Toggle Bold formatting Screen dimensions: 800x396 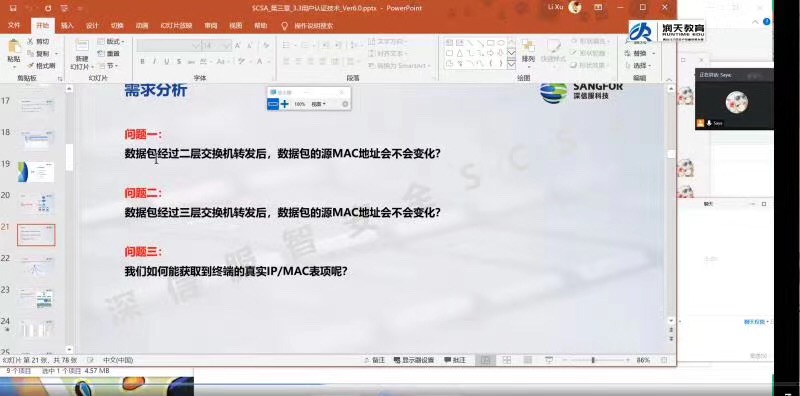[x=142, y=62]
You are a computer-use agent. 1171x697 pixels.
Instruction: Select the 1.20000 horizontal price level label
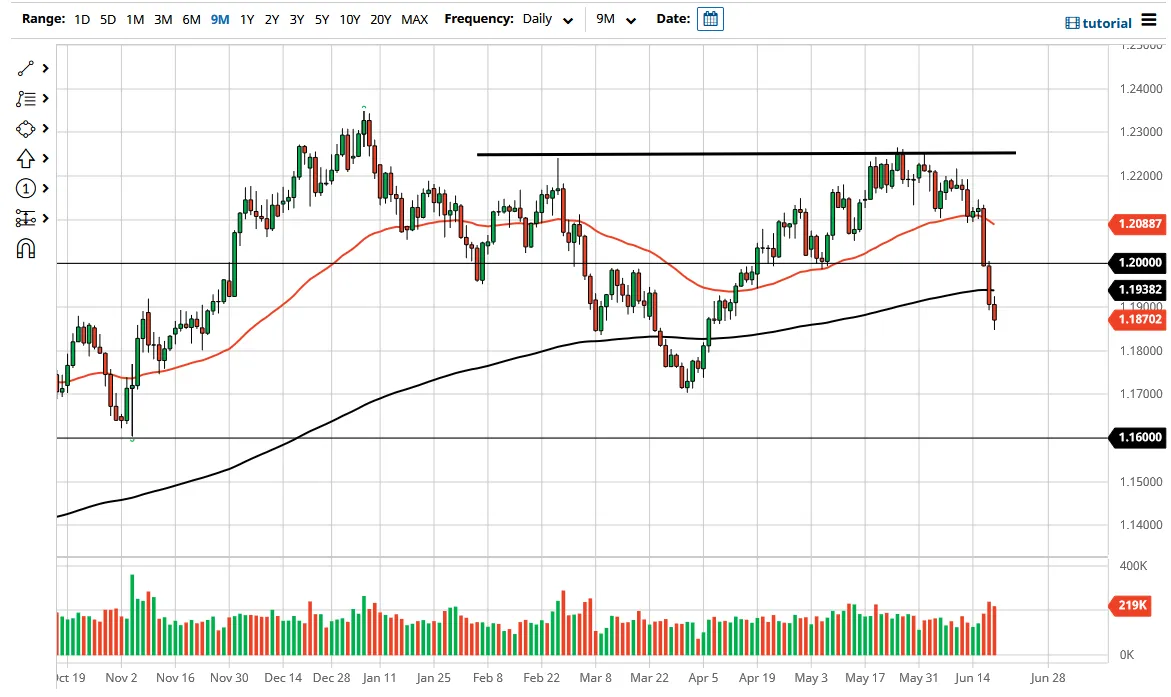[1139, 262]
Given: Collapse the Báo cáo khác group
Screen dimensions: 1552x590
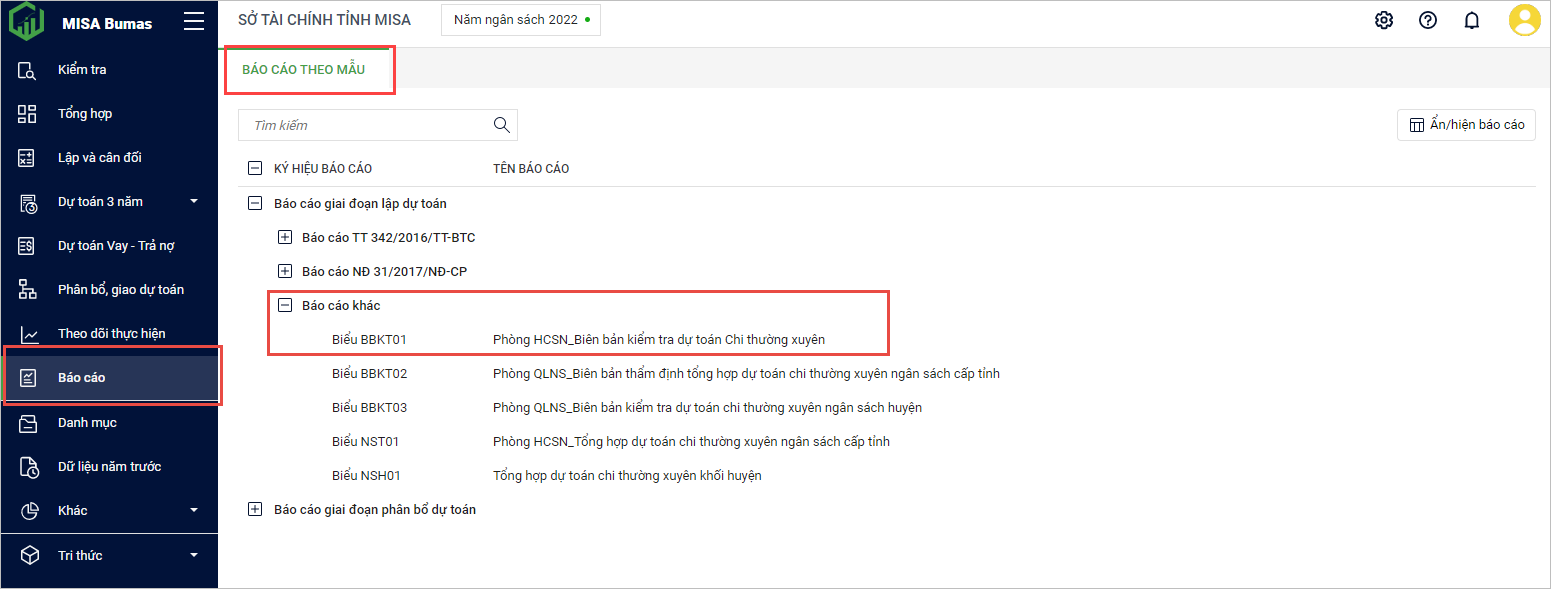Looking at the screenshot, I should tap(285, 306).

|---|

Please transcribe exactly the line containing "Instruction: Select the" and every later line through the end of the records above, omitting pictures.

Instruction: Select the 1.20000 horizontal price level label
[1139, 262]
Given: Collapse the Báo cáo khác group
Screen dimensions: 1552x590
Looking at the screenshot, I should tap(285, 306).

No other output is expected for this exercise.